Wishbone Ash au New Morning (3 extraits vidéo)

Publié le 12 décembre 2012 par Marc Villemain

Loups solitaires et vieux marins cabossés avaient donc jeté leur ancre, l'autre soir au New Morning, pour acclamer les bourlingueurs de Wishbone Ash, qui donnaient, entre autres douceurs, une relecture d'Argus, leur fameux et mythique troisième album, paru en 1972.

Wishbone Ash : ce nom évoque t-il encore autre chose que cette année 1969, qui vit donc au même moment la naissance, en Angleterre, de Black Sabbath, Deep Purple, Led Zeppelin, Cactus ou Uriah Heep, tous monuments d'un hard rock en pleine gestation ? Si tant est bien sûr que l'on puisse parler de hard rock à propos de Wishbone Ash. Alors, oui, il y a les guitares. Cette manière de jouer à deux en intervalles de tierces, marque de fabrication passée dans la légende (notamment) depuis que Thin Lizzy, puis Iron Maiden, leur eurent piqué le (bon) plan. Ecoutez donc, chez les premiers, The boys are back in town, Emerald, ou Renegade, ou, chez Maiden, l'album Piece of Mind, qui en donne une illustration très achevée - mais n'importe quel morceau se prête au jeu, de Hallowed be thy name à Powerslave. Bref. En fait, Wishbone Ash, c'est sans doute un peu plus compliqué ; au confluent de trop de choses, ou, si l'on peut dire, d'un trop grand nombre d'époques. Nourris au biberon d'un boogie presque primitif, du rock'n'roll, de la musique traditionnelle et du folk, du jazz aussi (Pilgrimage, sorti en 1971, en donne quelques belles illustrations), qui plus est en pleine ascension des musiques dites progressives, aux effluves plus ou moins psychédéliques, ces gars-là font, peut-être, au fond, que ce que, faute de mieux, l'on qualifiera de rock. Comme d'autres, ils auront frôlé le succès planétaire - Argus, élu meilleur album de l'année 1973 par la très vénérable revue Melody Maker, se vendit tout de même à plus deux millions d'exemplaires. Le grand frisson des stadiums sera pourtant réservé à d'autres, qui ne leur étaient pas forcément supérieurs ; simplement, le groupe (à l'instar d'Uriah Heep) creusa son sillon, restant ce qu'il était et ne sacrifiant jamais aux airs toujours capricieux du temps.

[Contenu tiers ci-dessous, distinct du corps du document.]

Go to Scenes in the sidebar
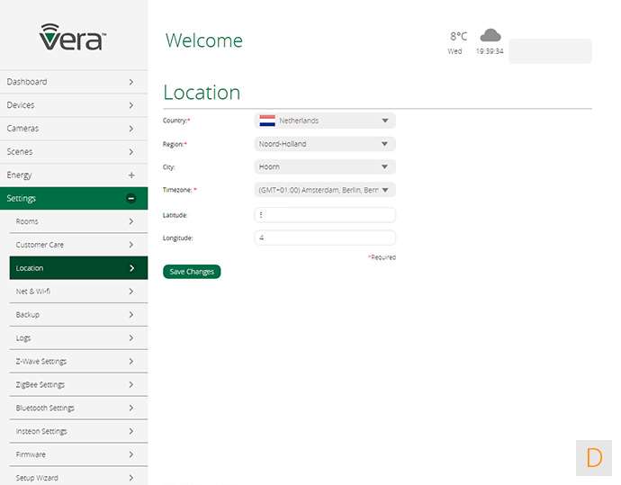click(72, 152)
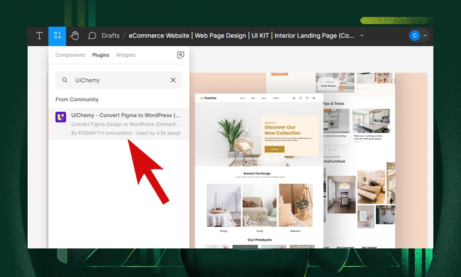This screenshot has height=277, width=461.
Task: Click the magnifier icon in the search bar
Action: [65, 80]
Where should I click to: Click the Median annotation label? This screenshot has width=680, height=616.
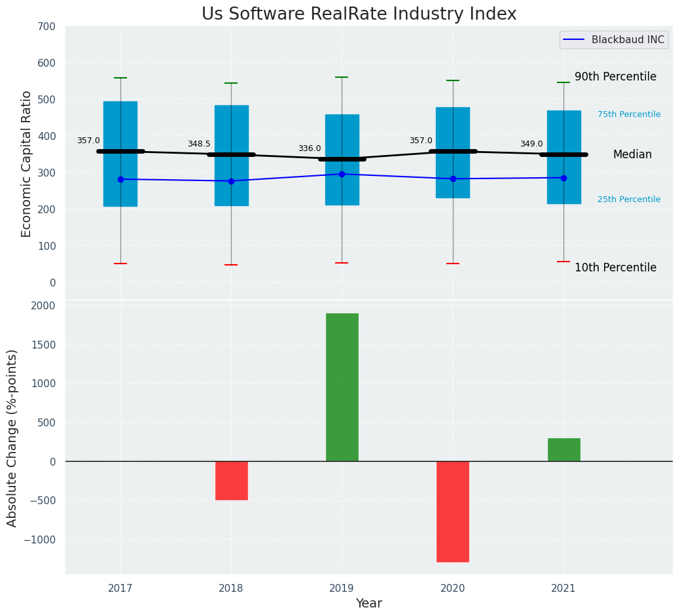point(632,154)
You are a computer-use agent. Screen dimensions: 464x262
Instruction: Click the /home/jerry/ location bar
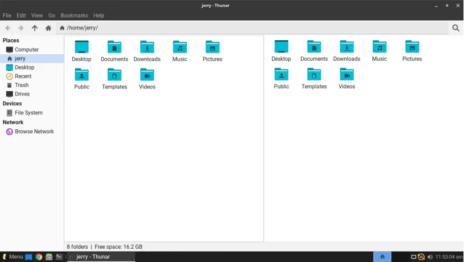pos(252,28)
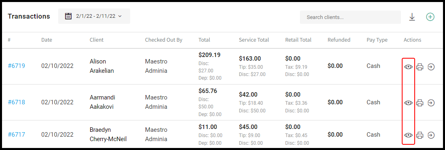Sort by the Date column header

[46, 40]
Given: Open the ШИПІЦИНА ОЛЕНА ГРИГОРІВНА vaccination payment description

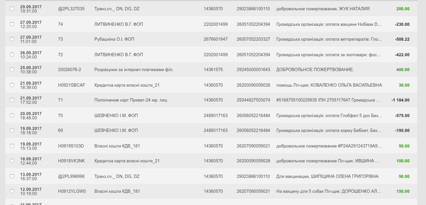Looking at the screenshot, I should click(327, 177).
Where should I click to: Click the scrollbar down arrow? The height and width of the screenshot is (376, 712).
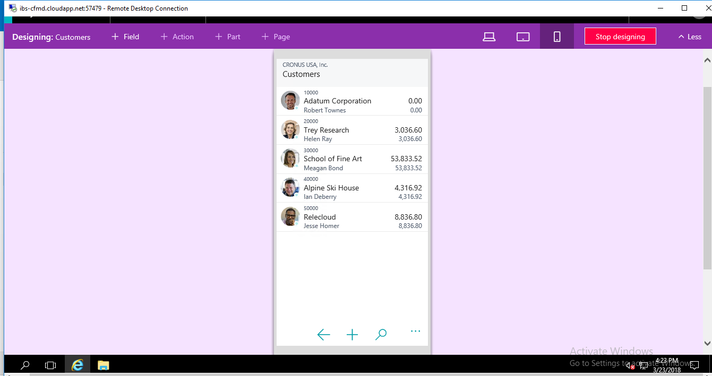tap(707, 343)
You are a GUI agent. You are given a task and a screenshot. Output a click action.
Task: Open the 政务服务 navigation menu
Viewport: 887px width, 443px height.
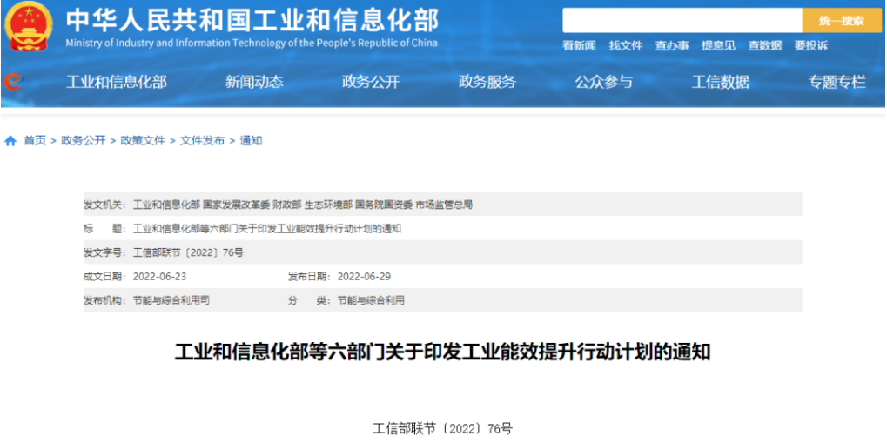click(x=487, y=82)
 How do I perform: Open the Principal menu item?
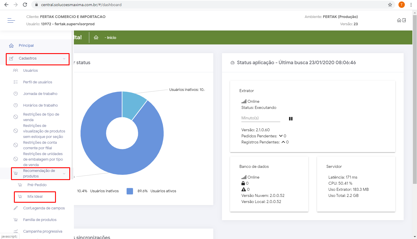click(x=26, y=46)
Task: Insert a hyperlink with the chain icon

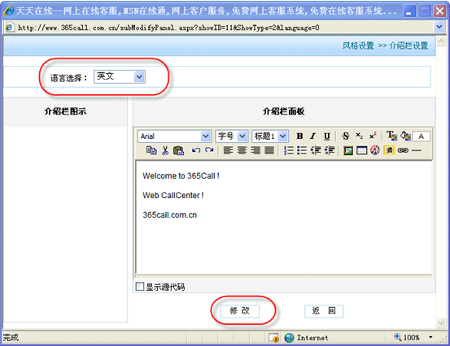Action: click(403, 150)
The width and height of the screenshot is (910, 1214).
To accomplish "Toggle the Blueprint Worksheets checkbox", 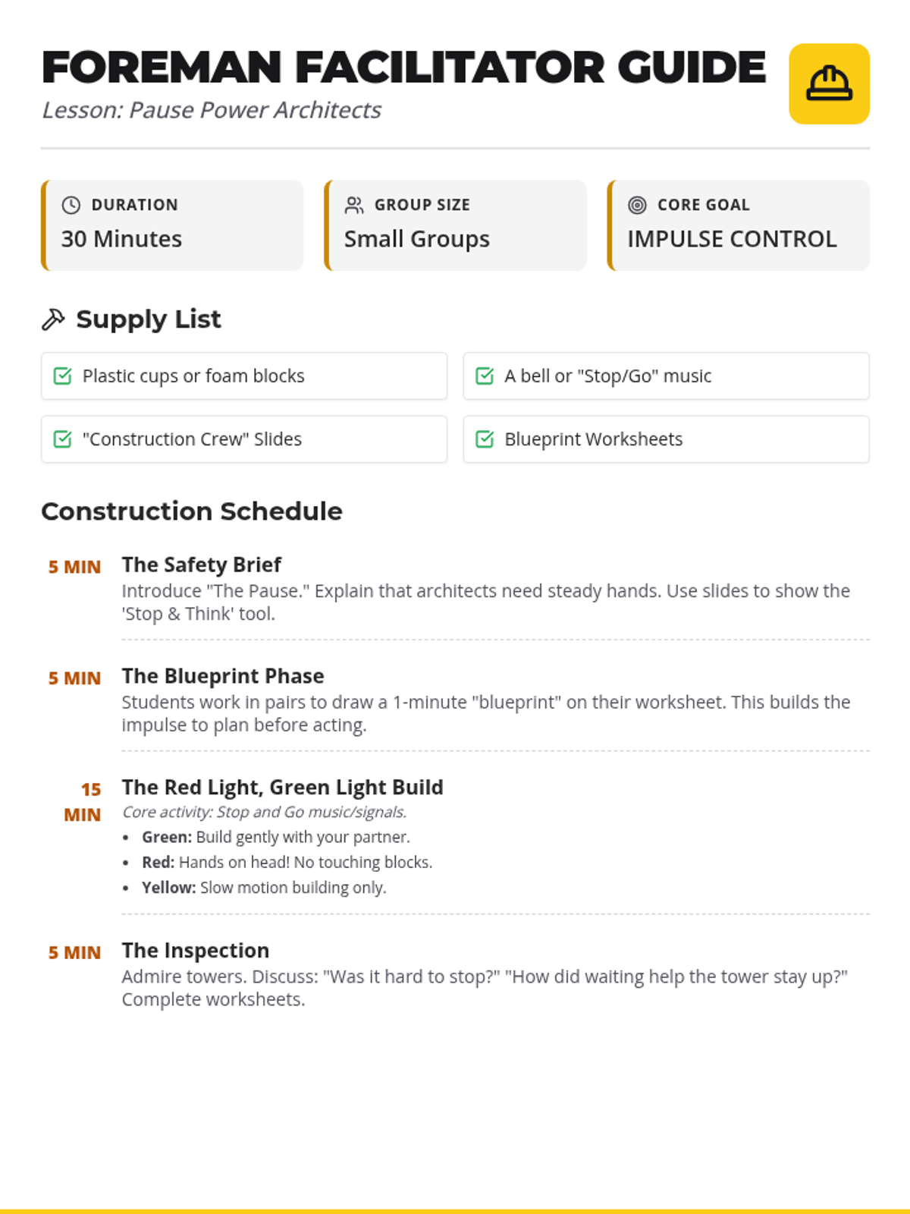I will point(485,439).
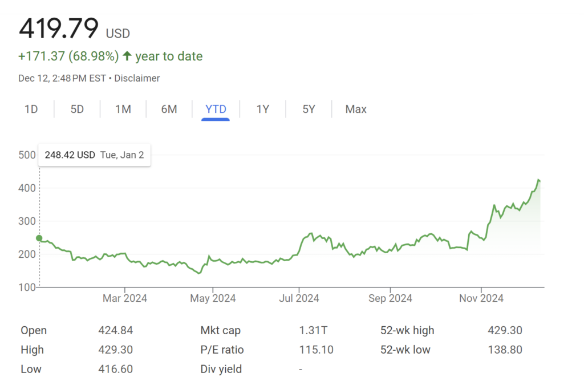The height and width of the screenshot is (385, 584).
Task: Click the selected YTD tab
Action: tap(216, 109)
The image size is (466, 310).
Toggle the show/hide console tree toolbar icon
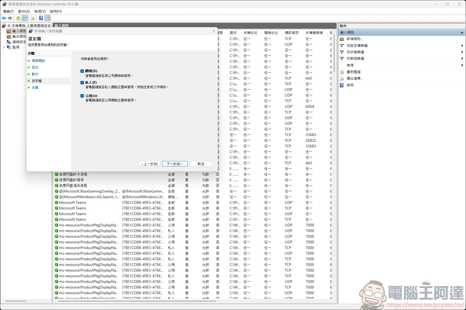[25, 18]
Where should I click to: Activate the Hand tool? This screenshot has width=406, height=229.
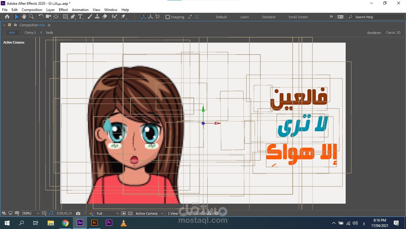(x=24, y=17)
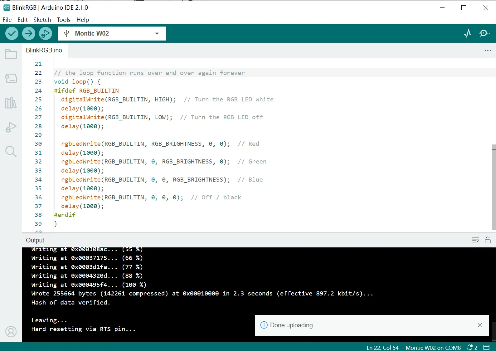496x351 pixels.
Task: Clear output using the lines icon
Action: click(475, 240)
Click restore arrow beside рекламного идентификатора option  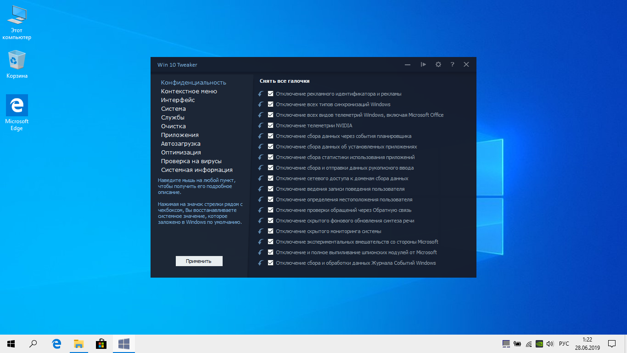pos(261,94)
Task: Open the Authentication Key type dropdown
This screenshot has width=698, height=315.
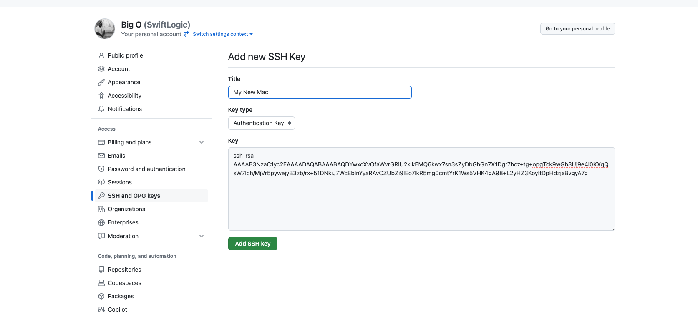Action: [261, 123]
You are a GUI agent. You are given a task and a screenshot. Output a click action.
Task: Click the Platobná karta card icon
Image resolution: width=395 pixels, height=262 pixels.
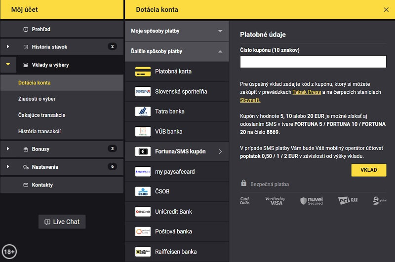143,72
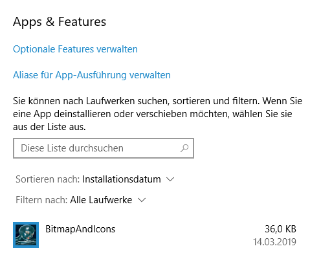Click chevron beside Alle Laufwerke

tap(142, 200)
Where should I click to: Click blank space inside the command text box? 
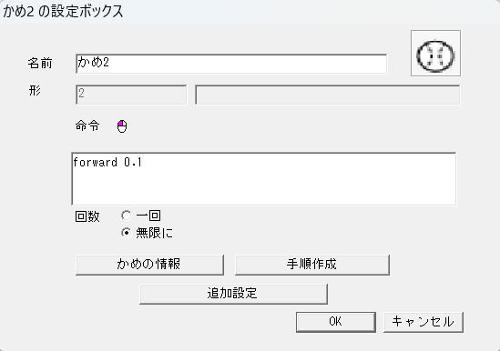(x=264, y=188)

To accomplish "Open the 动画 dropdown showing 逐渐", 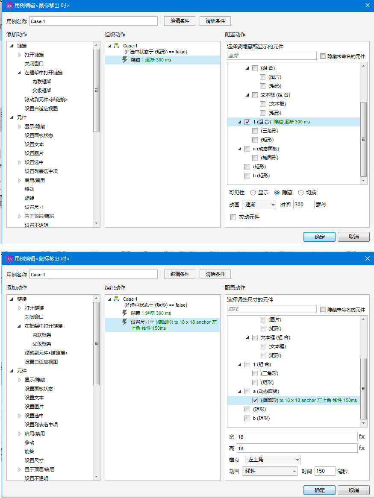I will (259, 205).
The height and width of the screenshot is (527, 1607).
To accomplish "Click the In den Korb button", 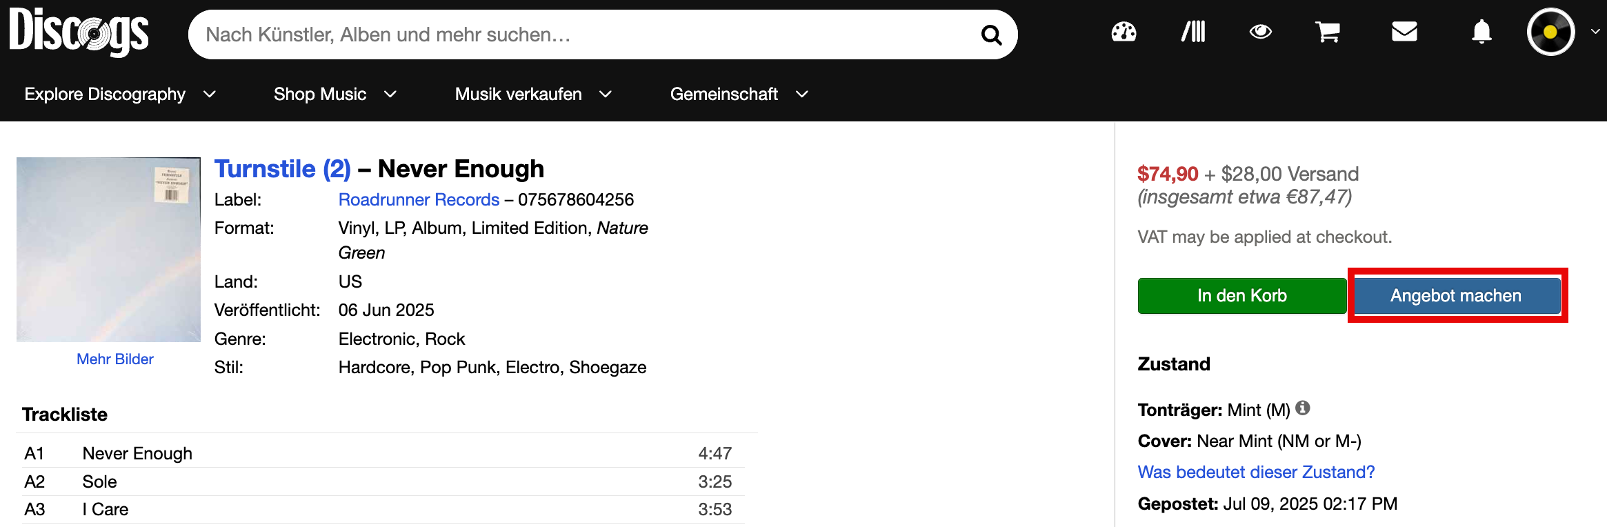I will (1242, 296).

Autant de (bonnes) raisons qui m'ont conduit à penser que ce serait là une bonne leçon, de rock certes, mais aussi d'endurance et d'authencité, à délivrer à mon fils de dix ans (lequel, fort enthousiaste, a tout de même dû se sentir un peu seul dans sa génération, isolé qu'il était dans ce parterre de vieux rockers et de quinquas - je suis gentil - lui demandant, rigolards, s'il n'avait pas école le lendemain). Toujours est-il, preuve s'il en fallait, que le rock'n'roll will never die, et qu'il est possible, quand on a dix ans, de trouver Wishbone Ash au moins aussi excitant que... que quoi, d'ailleurs ? que n'importe quel autre faux groupe formaté dont on vante le look de tueur et les savantes mèches blondes dans les cours de récréation et un peu partout ailleurs. Bref (bis).

Où l'on vérifie qu'un classique mérite son statut, c'est que les titres vieux de quarante ans sont ceux-là mêmes qui continuent d'enthousiasmer. A cette aune, The King Will Come ou le très médiéval Thow Down the Sword pourraient largement être enseignés comme de parfaits modèles d'atemporalité, ces compositions renfermant juste ce qu'il faut de tension, d'altérations et de lyrisme. Et comme on n'a pas attendu Still Loving You pour convaincre les filles que le rock est une musique de brutes au grand coeur assoiffées de sentiments, jetez donc une oreille sur Leaf and Stream (ci-dessous) pour constater combien cette époque ne s'est jamais encombrée d'étiquettes. Très heureux, aussi, d'entendre quelques-uns de leurs morceaux plus récents, tel que l'efficace et très typique Can't Go It Alone (ci-dessous), extrait du dernier album en date, Elegant Stealth (2011). Voilà. Rien à dire d'autre, donc, que la joie de retrouver sur scène ces vieux routiers, emmenés par l'indétrônable Andy Powell, bientôt 63 ans et seul rescapé des origines.